Deontologia forense

Imputabilità dell’avvocato: la suitas della condotta può valere una condanna

Redazione

Il caso. Il CNF è chiamato a decidere sul ricorso proposto dall’avvocato contro la delibera del COA che lo ha ritenuto colpevole della violazione degli artt. 6 e 14 del codice deontologico forense, per essersi dichiarato antistatario pur avendo raccolto dalla parte assistita istanza di ammissione al gratuito patrocinio.

Suitas. Nell’esaminare il ricorso con cui l’avvocato ha chiesto la declaratoria di non colpevolezza, il Consiglio Nazionale Forense ha l’occasione di ribadire che, ai fini dell’integrazione dell’illecito disciplinare, dal punto di vista soggettivo è sufficiente l’elemento psicologico della suità della condotta, ossia la volontà consapevole dell’atto che si compie, poiché ai fini dell’imputabilità dell’infrazione disciplinare non occorre la consapevolezza dell’illegittimità dell’azione, dolo generico e specifico, ma è sufficiente la volontarietà con la quale l’atto è stato compiuto.
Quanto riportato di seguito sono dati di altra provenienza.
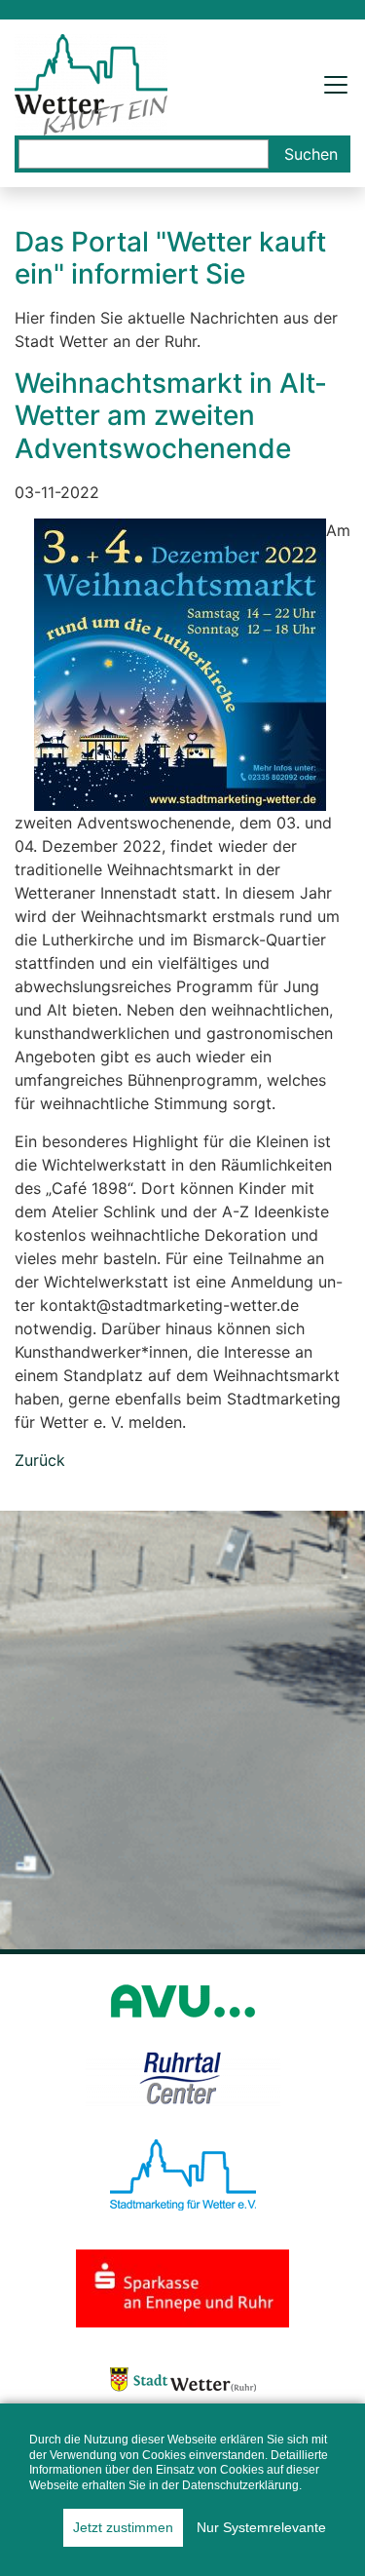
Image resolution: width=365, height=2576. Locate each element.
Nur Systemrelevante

Il potere-dovere del COA di esercitare l’azione disciplinare. Inoltre, afferma il Consiglio, in base alla previsione di cui all’art. 50, comma 4, l. n. 247/2012, il COA ha il potere-dovere di promuovere d’ufficio l’azione disciplinare e l’esercizio di tale potere non è condizionato dalla tipologia della fonte della notizia dell’illecito disciplinare, che può essere costituita anche dalla denuncia di persona non direttamente coinvolta nella situazione nel cui ambito l’illecito è stato posto in essere.
Nella fattispecie, il CNF accoglie in parte il reclamo rideterminando la sanzione disciplinare in quella dell’avvertimento.